La pirogue qui a brisé ma vie

 

Mais on n’allait pas se quitter sans faire notre propre Jour où tout a basculé : « Amour », « enfant », « illusions », blabla, zgling Me Fellonneau : « La pirogue n’est pas une embarcation très stable, n’est-ce pas ? » Et l’histoire, intitulée « La pirogue qui a brisé ma vie », démarre. Un cocotier en plastique à l’arrière-plan ; un homme en costume est assis dans ce qui ressemble fort à un rameur (low-cost, on a dit).

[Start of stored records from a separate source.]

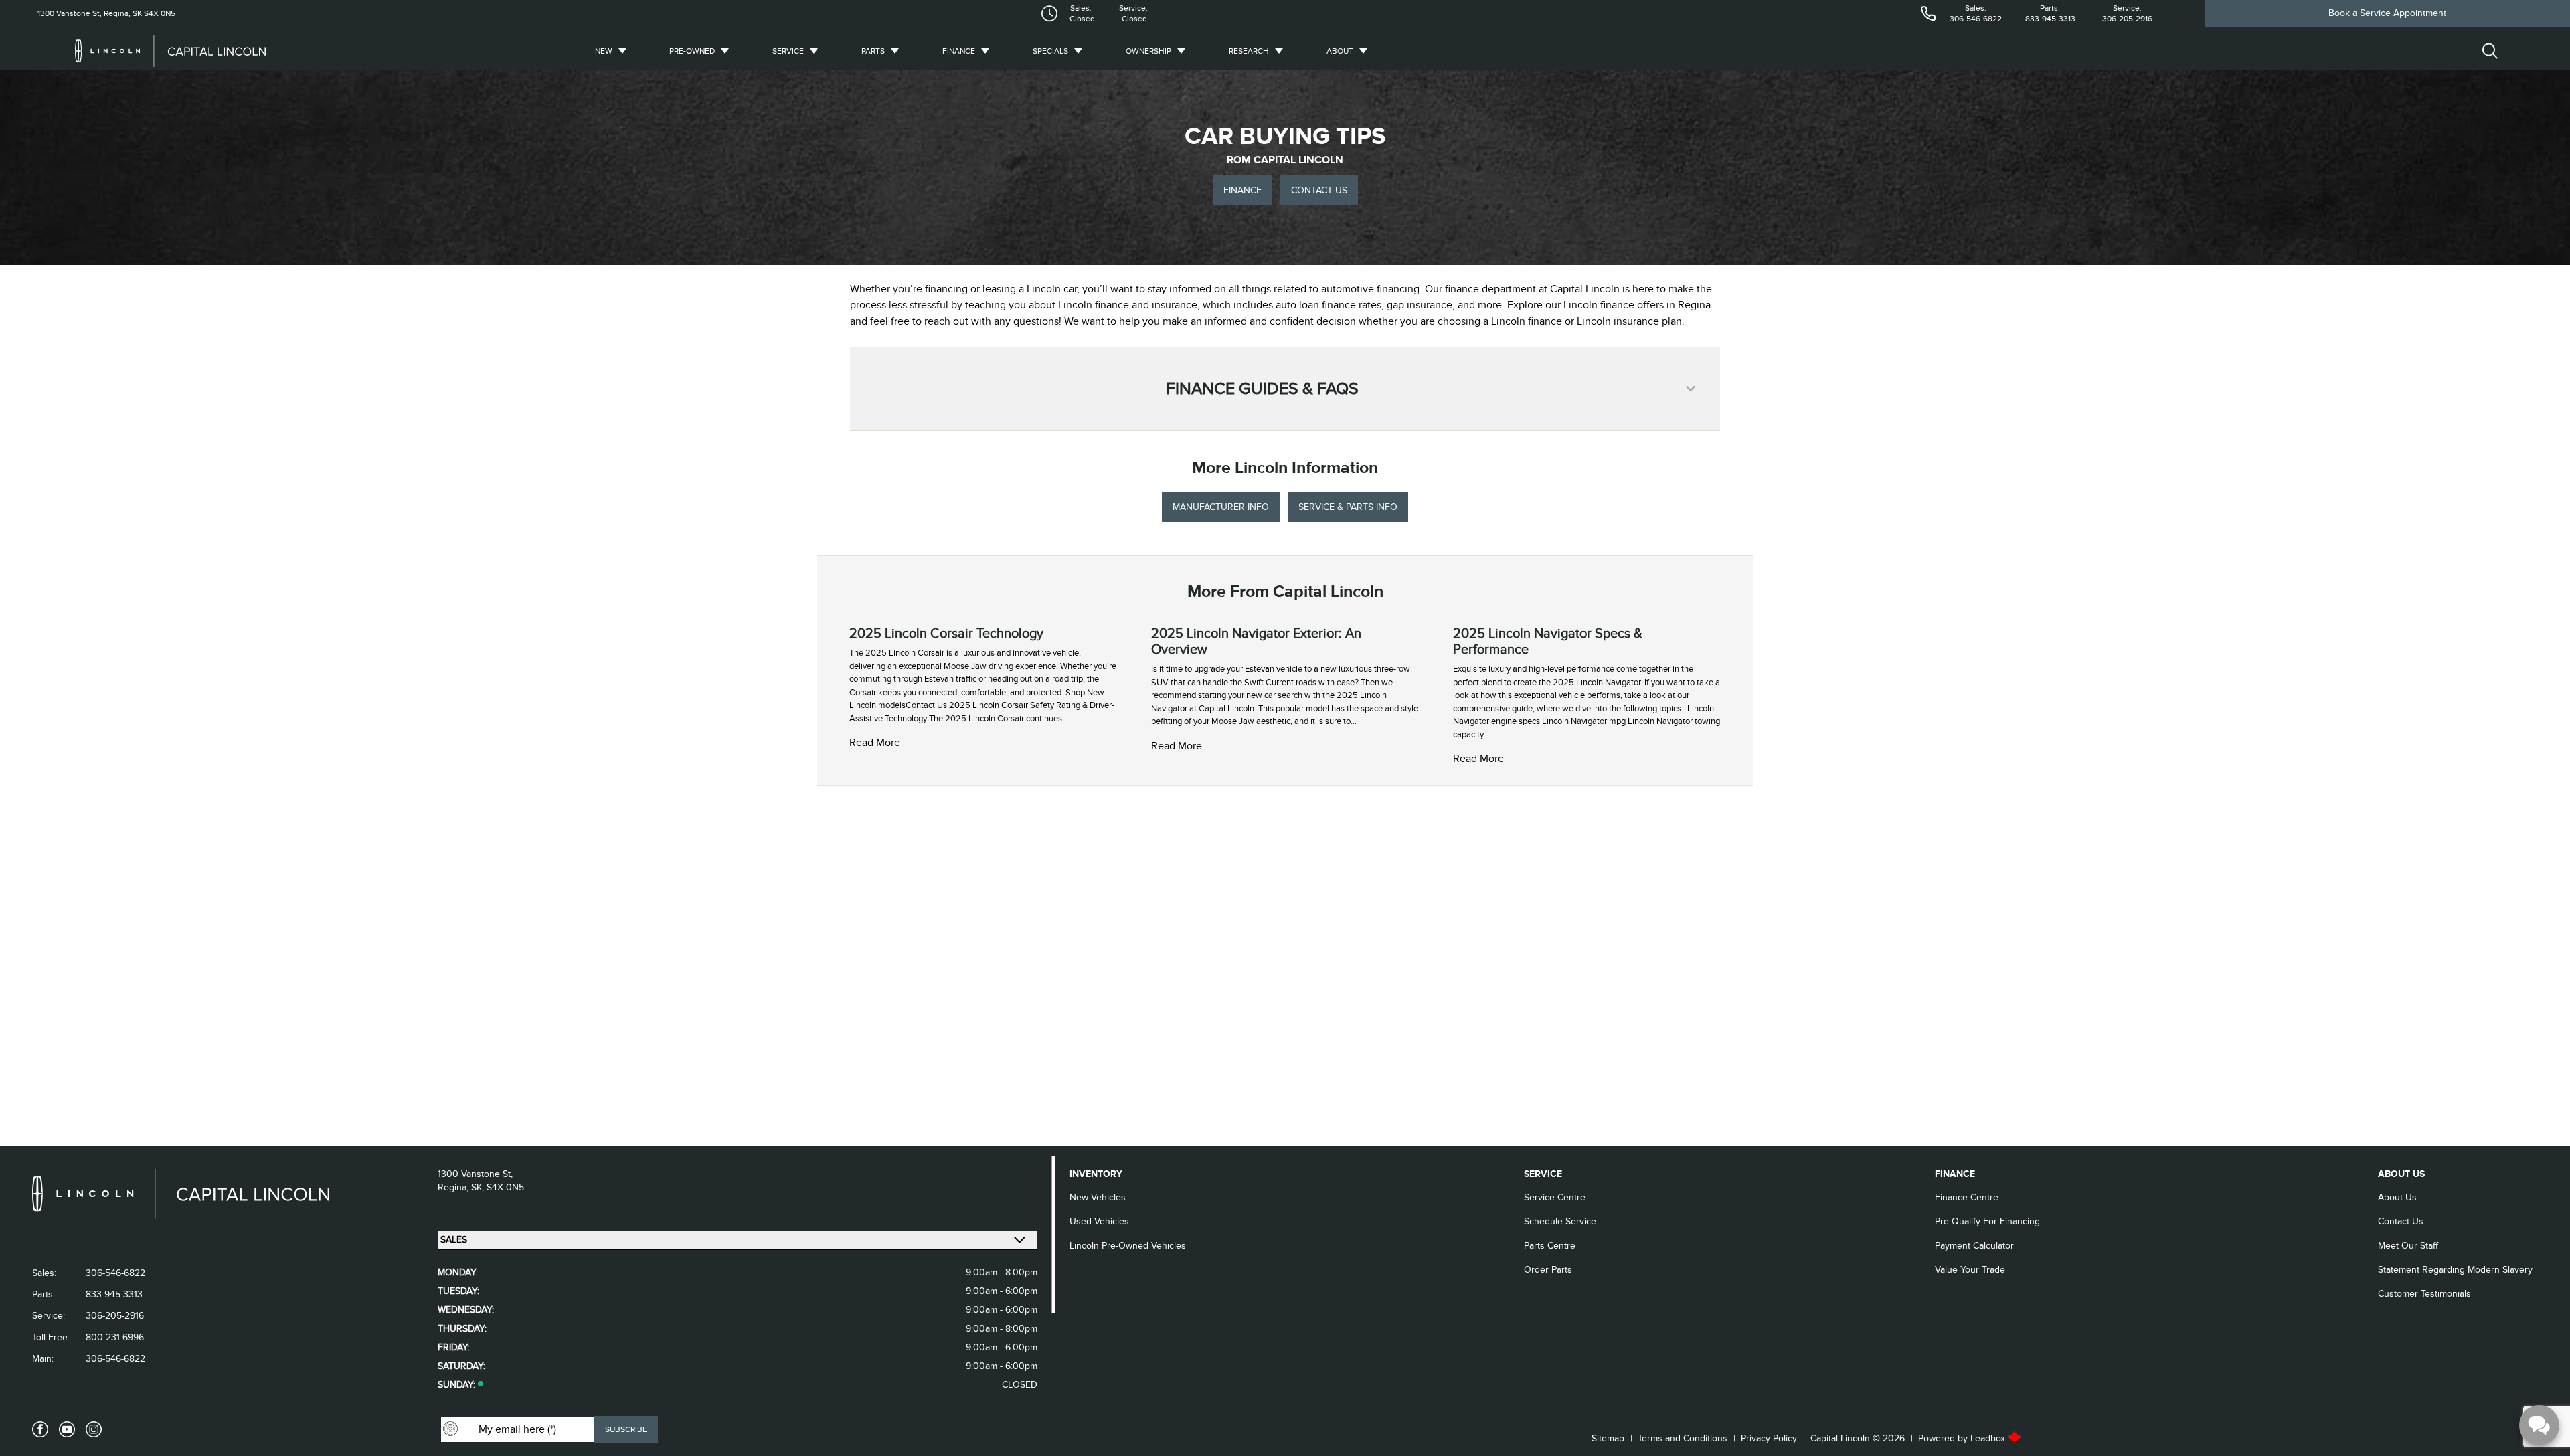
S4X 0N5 (158, 13)
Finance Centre (1966, 1197)
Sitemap (1608, 1438)
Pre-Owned (692, 51)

Sourcils très froncés, mine très renfrognée, l’homme est très ronchonchon. Changement de plan, le voici face caméra avec ces mots sur l’écran : « Nicolas, 57 ans, président. » « Je me sentais pas bien sur cette pirogue, raconte-il dans une lumière blafarde, et puis les Français, y m’ont pas élu pour que je fasse de la pirogue. Et pis soudain, j’ai eu une idée. » Retour à l’action : Nicolas s’adresse à une dizaine de personnes qui ont toutes un calepin à la main. Face caméra, au-dessus de l’inscription « Grégoire, 42 ans, journaliste », l’une d’elles témoigne : « Nous nous demandions tous quelle drôle de mouche guyanaise avait pu piquer Nicolas. » Retour à l’action. Nicolas lâche ces mots tandis que la musique fait soudain « badabam » : « Vous ne me verrez plus. » Et ensui… Naaan, il est vraiment trop mauvais acteur, on n’y croit pas.